When I go through Apache Software Foundation, most attractive and most relevant projects I see for me are Hadoop and Hive. Hadoop is an open source platform that offers highly optimized distributed processing and distributed storage that can be configured with inexpensive infrastructure. Scalability is one of the key advantages related to Hadoop, it can be started with few number of servers and can be scaled out to thousands without any issue.
What is Hive now? Hive is a supporting project that was originally developed by Facebook, as an abstraction layer on top of MapReduce model. In order to understand Hive, MapReduce has to be understood.
MapReduce is a solution for scaling
data processing which is one of main components of Hadoop.
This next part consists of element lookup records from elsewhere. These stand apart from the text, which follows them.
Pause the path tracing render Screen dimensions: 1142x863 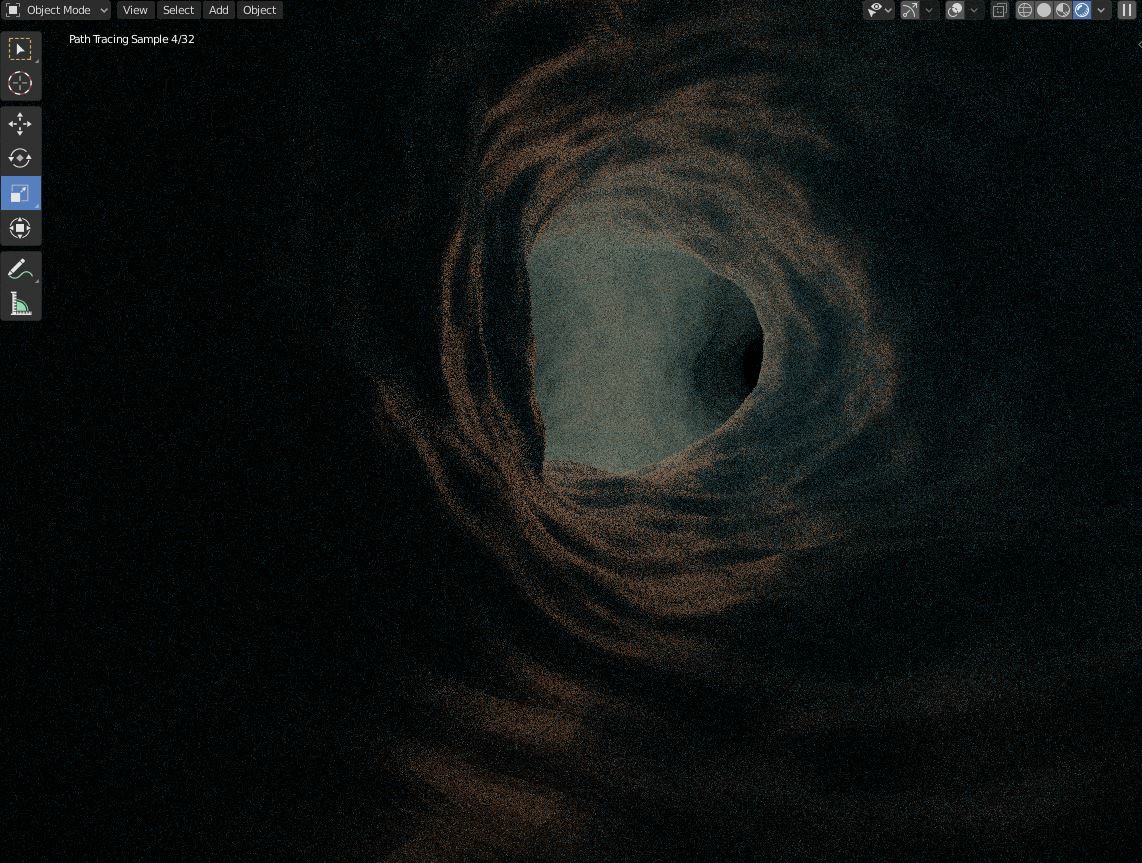(x=1128, y=10)
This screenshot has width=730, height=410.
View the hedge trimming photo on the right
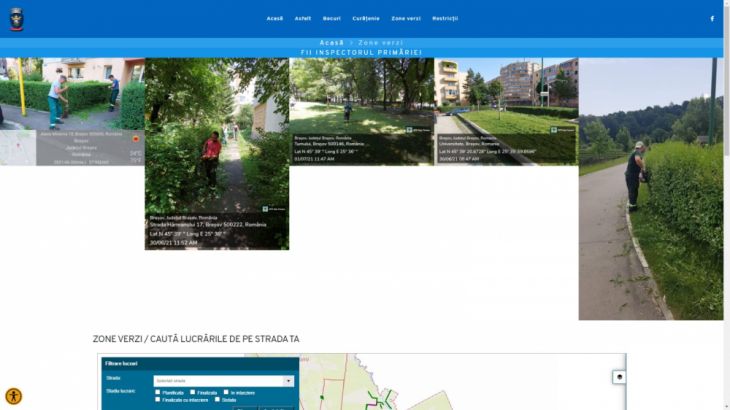click(x=650, y=188)
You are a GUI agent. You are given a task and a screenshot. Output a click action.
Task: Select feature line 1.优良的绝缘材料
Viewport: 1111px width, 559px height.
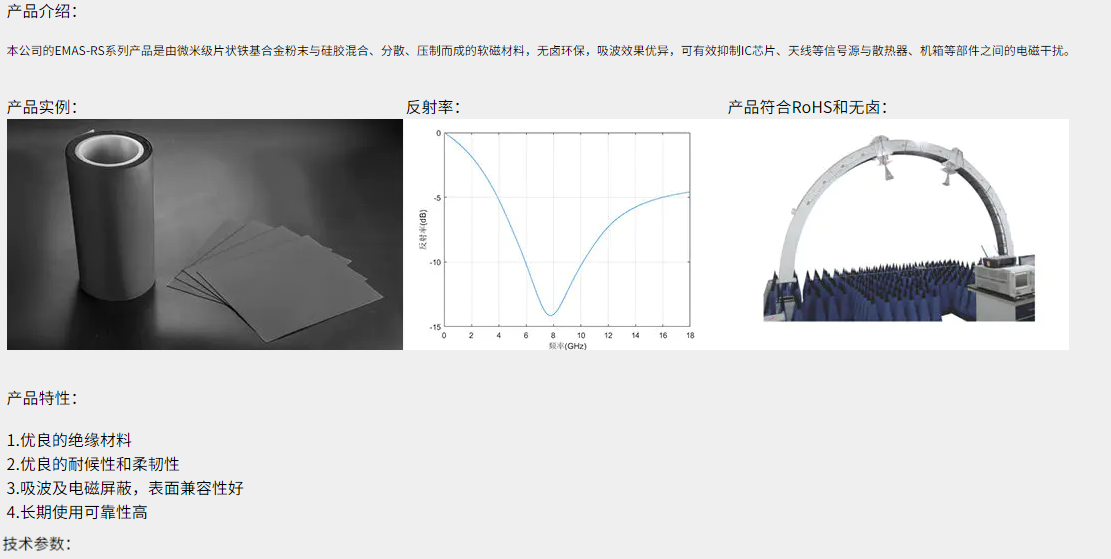[x=69, y=440]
This means that it helps to do parallel data processing using multiple machines in Hadoop (or HDFS). It is considered as a framework as it is used for writing programs for distributed data processing. MapReduce programs requires two separate and distinct methods; Map and Reduce (optionally). Function related to these can be written using languages like Java, Perl and Python.
When it comes to a complex MapReduce implementation, many who do data analysis including database engineers find difficultly because languages to be used are not much familiar for them. Not only that there are some other constraints like time it takes time for implementing, complexities, and less re-usability. This made Facebook team to implement Hive.
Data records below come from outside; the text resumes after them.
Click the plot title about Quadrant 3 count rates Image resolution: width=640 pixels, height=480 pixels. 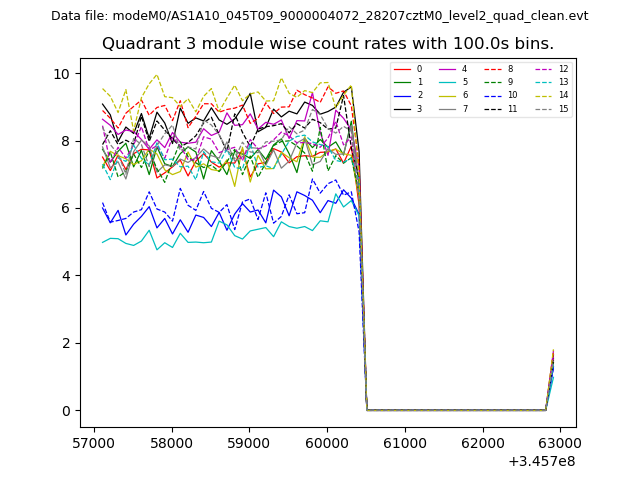click(328, 44)
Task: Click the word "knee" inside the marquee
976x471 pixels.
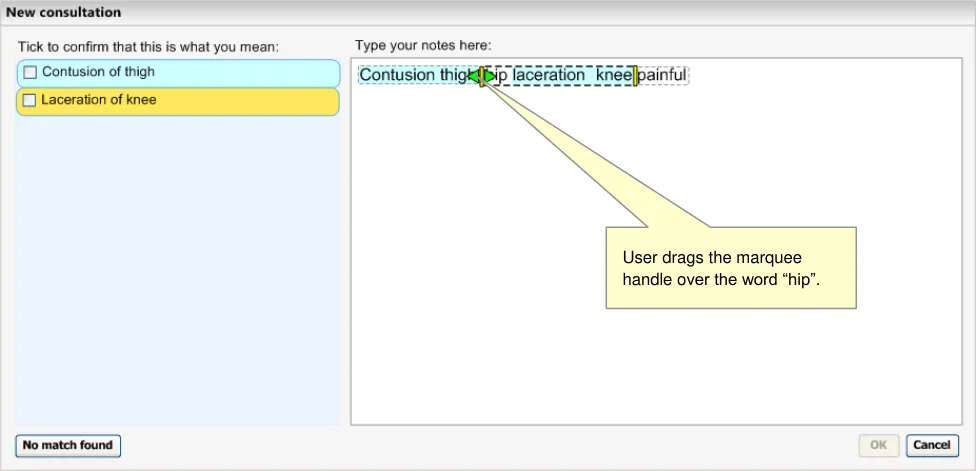Action: pos(613,75)
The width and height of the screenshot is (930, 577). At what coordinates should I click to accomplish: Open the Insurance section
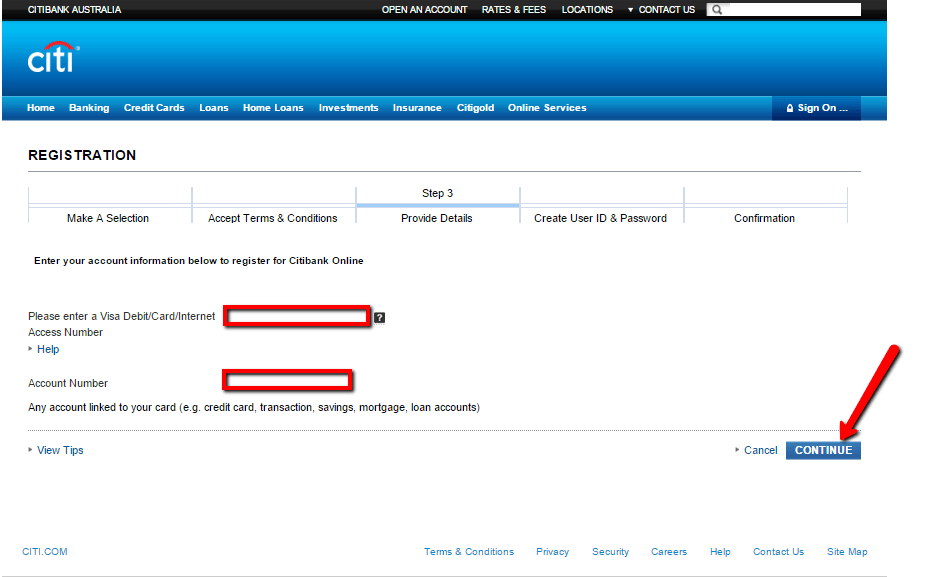pyautogui.click(x=417, y=107)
Hive is data warehouse infrastructure built on top of Hadoop. It provides SQL-Like language called HiveQL allowing us to query data files in HDFS for processing data using familiar SQL-Like techniques. This converts our SQL commands to MapReduce jobs, hence we do not need to worry about MapReduce implementation.
What is Hive Database? Even though it appears as a relational database we are familiar with, it is not. It is just a name that can be used for grouping set of tables created, or it can be considered as
namespace (like we used to group our classes, methods in .Net). When a hive database is created, it creates a folder with the name given suffixing
.db. If the location is not specified, it will be created in
/hive/warehouse folder, else folder will created in the given location in HDFS. For example, following code will create a folder called
sales.db inside the
/hive/wearehouse folder.
CREATE DATABASE sales;
What is Hive Table? It uses similar concept. When we create a table with relational database management systems, it creates a container for us with constraints we added like columns, data types, rules, and allows us to add records matching with constraints added. But Hive table does not create a container for us like that, it creates a schema on top of a data file we have placed in HDFS, or data files we are supposed to place as it uses
schema-on-read not
schema-on-write (read this What is Schema-on-write and Schema-on-Read?).
Hive supports two types of tables:
Hive Managed Table and
External Table. Hive Managed Tables creates a sub folder in side the database folder with a schema. And later we can place files into the folder, this is how
record-insert process works though Hive does not offer interactive queries like
INSERT, UPDATE, DELETE. Managed tables are maintained by Hive, dropping the table will drop files placed too.
External Table helps us to create a schema for reading data in files.
Location clause is required when an external non-partitioned table is created pointing the folder that holds data files.
Here is an example for a managed table
USE sales;
CREATE TABLE customer
(
customerid int
, name string
)
ROW FORMAT DELIMITED
FIELDS TERMINATED BY ‘|’
LINES TERMINATED BY ‘\n’
STORED AS TEXTFILE;
Here is an example for an external table
CREATE EXTERNAL TABLE customer
(
customerid int
, name string
)
ROW FORMAT DELIMITED
FIELDS TERMINATED BY ‘|’
LINES TERMINATED BY ‘\n’
STORED AS TEXTFILE
LOCATION '/xyz/abc/lmn';
Once the table is created, SQL-Like queries can be used for accessing data in files.
Let's see more on these with samples in future posts.